Ok. Though I thought my original patch moved the global Id to the base circuit struct. Perhaps I didn't. Anyway, I'm not sure it matters...
Your original patch did move the ID to circuit_t, but I thought we wanted to avoid numbering non-origin circuits (mostly because that affects relays in non-TestingTorNetwork mode and could lead to busy relays running out of IDs at some point), which is why I took this change out.
Right, I remember this now. I could imagine ways to get around the 'running out of ids' problem, like resetting the id counter after a given timeframe. In fact, we could just let the counter overflow and loop back to 0 on its own (assuming its a unsigned int type) since we really only need them to be unique approximately for the life of a circuit. If we see the ID come up again after an hour, we can assume its a new circuit.

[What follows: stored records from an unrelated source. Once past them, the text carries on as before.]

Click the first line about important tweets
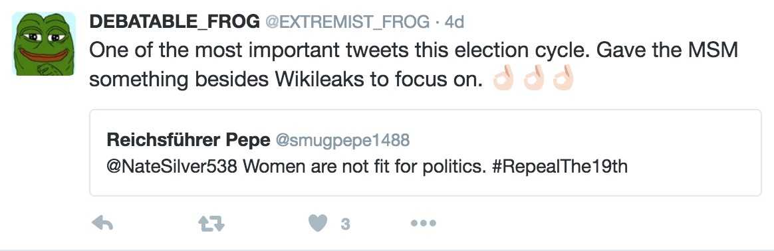 (x=414, y=50)
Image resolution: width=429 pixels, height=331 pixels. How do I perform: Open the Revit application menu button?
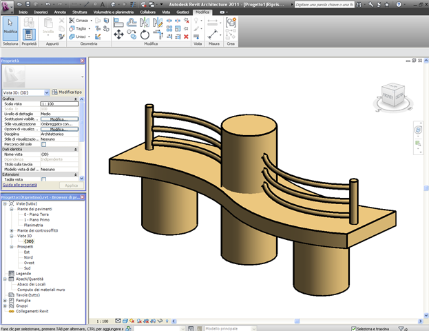click(x=7, y=6)
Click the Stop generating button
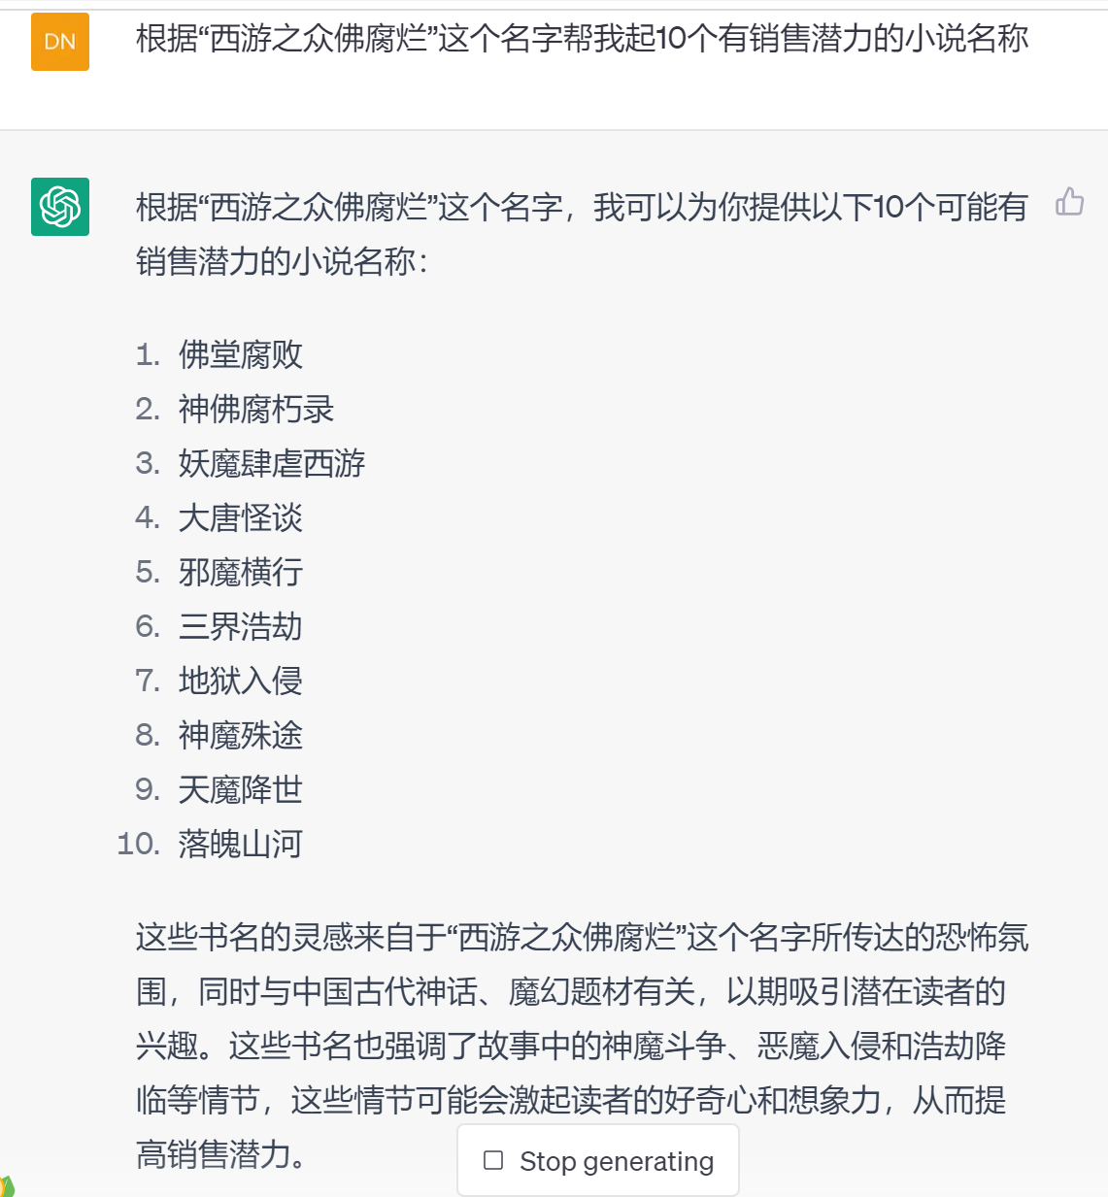The width and height of the screenshot is (1108, 1197). tap(598, 1160)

I'd rather not want to change behavior in non-simulation mode. If we really need a UID for non-origin circuits, we could add a separate uint64_t global_identifier to circuit_t and only use that in simulating mode. I'm not sure that we need it though.

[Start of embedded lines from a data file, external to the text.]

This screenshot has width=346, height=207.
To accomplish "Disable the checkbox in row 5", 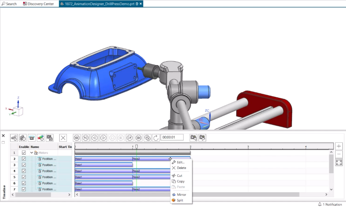I will pos(24,177).
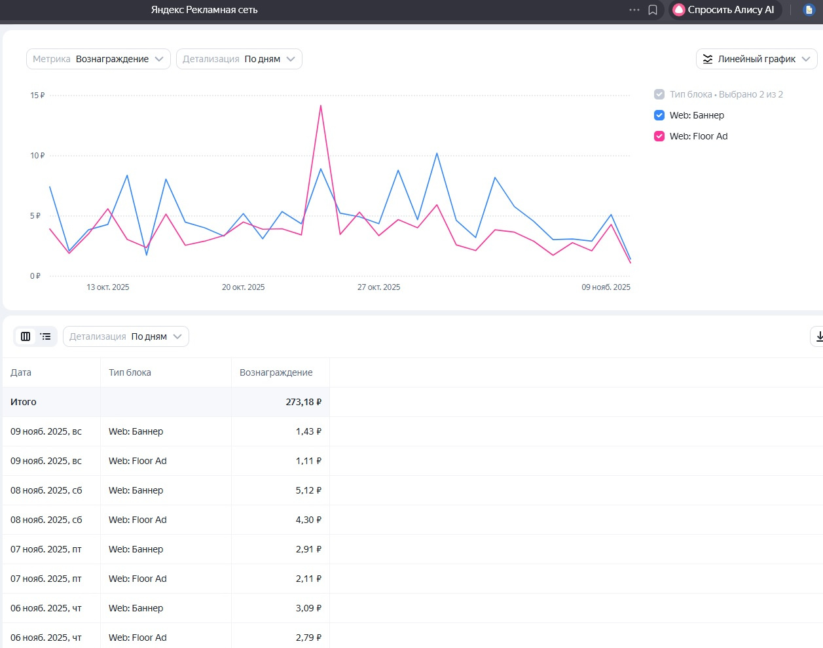Click the Вознаграждение column header
Image resolution: width=823 pixels, height=648 pixels.
[x=276, y=372]
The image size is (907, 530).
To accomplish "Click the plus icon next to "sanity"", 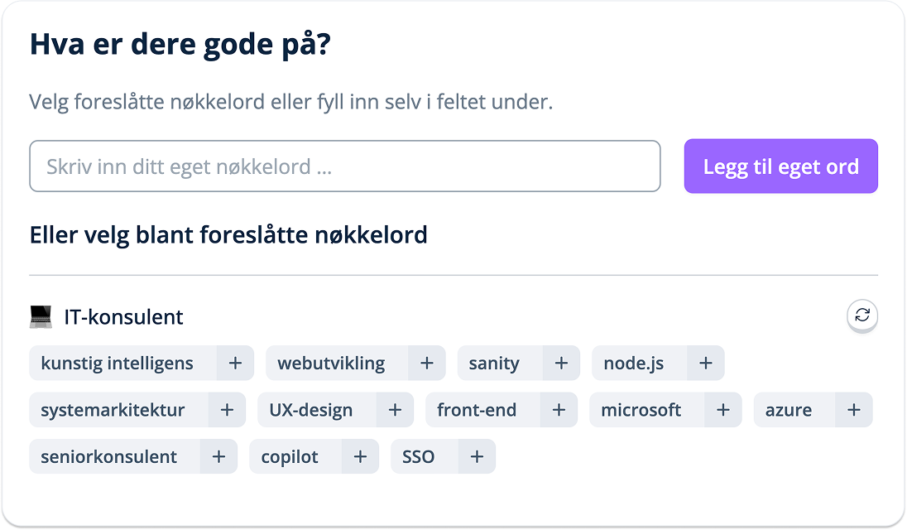I will [x=561, y=363].
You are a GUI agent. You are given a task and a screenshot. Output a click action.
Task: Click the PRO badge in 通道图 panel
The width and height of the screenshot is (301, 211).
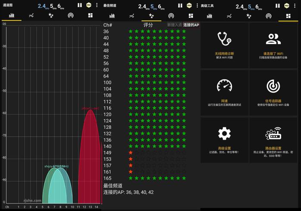click(88, 5)
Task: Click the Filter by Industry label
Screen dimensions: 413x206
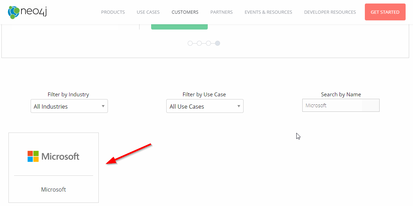Action: tap(68, 94)
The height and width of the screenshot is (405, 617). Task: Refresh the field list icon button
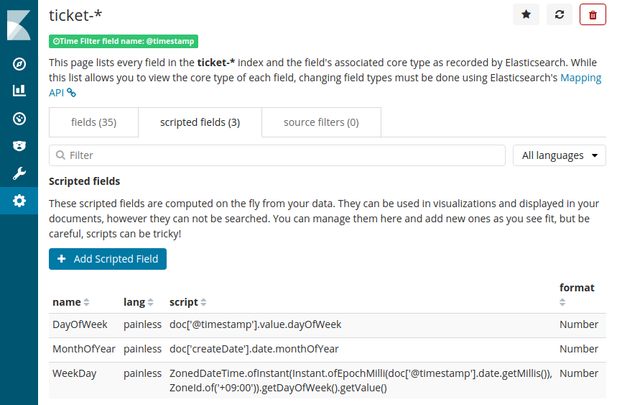[x=560, y=14]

Also, even if we moved the field to circuit_t, the new CELL_STATS events would be the only ones using these UIDs, because all other events are for origin circuits only. I don't see how these IDs would help us. We never learn what UID the next or previous node in a circuit picks for a given circuit.
Not currently, but couldn't we implement the functionality where relays log or export their circuit UIDs and next/prev IDs over the control port? Though I'm not sure if you'd want this in mainline Tor if its only useful in simulation mode...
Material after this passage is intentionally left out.